- [Exercise instructions]:
Output every record again so that it matches the original word for word.

- [Excerpted records]:

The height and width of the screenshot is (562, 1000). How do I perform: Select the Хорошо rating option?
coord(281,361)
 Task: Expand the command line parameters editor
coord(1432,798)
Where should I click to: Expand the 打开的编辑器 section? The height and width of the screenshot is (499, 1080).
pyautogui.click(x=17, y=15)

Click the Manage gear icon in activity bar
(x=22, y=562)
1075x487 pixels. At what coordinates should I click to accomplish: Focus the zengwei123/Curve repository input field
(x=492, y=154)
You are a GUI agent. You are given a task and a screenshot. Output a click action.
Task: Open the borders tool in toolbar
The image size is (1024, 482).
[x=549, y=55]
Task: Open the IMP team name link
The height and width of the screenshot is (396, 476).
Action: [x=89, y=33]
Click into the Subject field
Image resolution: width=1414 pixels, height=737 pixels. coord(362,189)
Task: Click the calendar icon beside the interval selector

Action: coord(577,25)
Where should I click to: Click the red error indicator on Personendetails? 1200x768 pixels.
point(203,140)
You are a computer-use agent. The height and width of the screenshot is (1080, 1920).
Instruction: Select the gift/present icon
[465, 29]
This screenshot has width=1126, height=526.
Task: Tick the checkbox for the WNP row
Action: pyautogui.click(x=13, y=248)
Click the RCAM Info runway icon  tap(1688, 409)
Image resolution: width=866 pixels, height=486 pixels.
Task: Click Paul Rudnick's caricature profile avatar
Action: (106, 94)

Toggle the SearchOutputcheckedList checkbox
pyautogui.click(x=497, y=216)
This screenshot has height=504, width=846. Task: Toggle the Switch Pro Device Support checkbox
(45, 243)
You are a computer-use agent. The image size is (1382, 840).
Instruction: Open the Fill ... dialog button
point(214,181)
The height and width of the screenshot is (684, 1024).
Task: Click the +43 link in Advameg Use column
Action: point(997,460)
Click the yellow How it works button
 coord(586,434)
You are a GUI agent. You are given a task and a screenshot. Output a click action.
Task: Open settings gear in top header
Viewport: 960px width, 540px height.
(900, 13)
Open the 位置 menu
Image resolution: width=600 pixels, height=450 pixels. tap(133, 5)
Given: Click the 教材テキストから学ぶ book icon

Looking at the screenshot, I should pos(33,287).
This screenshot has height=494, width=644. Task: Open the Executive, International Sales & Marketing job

- [Output for this exercise]:
The height and width of the screenshot is (562, 1000). How do I perform: Select the Хорошо rating option?
coord(281,361)
 Task: Expand the command line parameters editor
coord(1432,798)
Where should I click to: Expand the 打开的编辑器 section? The height and width of the screenshot is (499, 1080).
pyautogui.click(x=17, y=15)

Click the Manage gear icon in activity bar
(x=22, y=562)
1075x487 pixels. At what coordinates should I click to accomplish: Focus the zengwei123/Curve repository input field
(x=492, y=154)
You are a GUI agent. You are given a task and a screenshot. Output a click action.
Task: Open the borders tool in toolbar
The image size is (1024, 482).
[x=549, y=55]
Task: Open the IMP team name link
The height and width of the screenshot is (396, 476).
Action: [x=89, y=33]
Click into the Subject field
Image resolution: width=1414 pixels, height=737 pixels. coord(362,189)
Task: Click the calendar icon beside the interval selector

Action: coord(577,25)
Where should I click to: Click the red error indicator on Personendetails? 1200x768 pixels.
point(203,140)
You are a computer-use agent. The height and width of the screenshot is (1080, 1920).
Instruction: Select the gift/present icon
[465, 29]
This screenshot has width=1126, height=526.
Task: Tick the checkbox for the WNP row
Action: pyautogui.click(x=13, y=248)
Click the RCAM Info runway icon  tap(1688, 409)
Image resolution: width=866 pixels, height=486 pixels.
Task: Click Paul Rudnick's caricature profile avatar
Action: (106, 94)

Toggle the SearchOutputcheckedList checkbox
pyautogui.click(x=497, y=216)
This screenshot has height=504, width=846. Task: Toggle the Switch Pro Device Support checkbox
(45, 243)
You are a computer-use agent. The image size is (1382, 840).
Instruction: Open the Fill ... dialog button
point(214,181)
The height and width of the screenshot is (684, 1024).
Task: Click the +43 link in Advameg Use column
Action: point(997,460)
Click the yellow How it works button
 coord(586,434)
You are a GUI agent. You are given a task and a screenshot. Output a click action.
Task: Open settings gear in top header
Viewport: 960px width, 540px height.
(900, 13)
Open the 位置 menu
Image resolution: width=600 pixels, height=450 pixels. tap(133, 5)
Given: Click the 教材テキストから学ぶ book icon

Looking at the screenshot, I should pos(33,287).
This screenshot has height=494, width=644. Task: Open the Executive, International Sales & Marketing job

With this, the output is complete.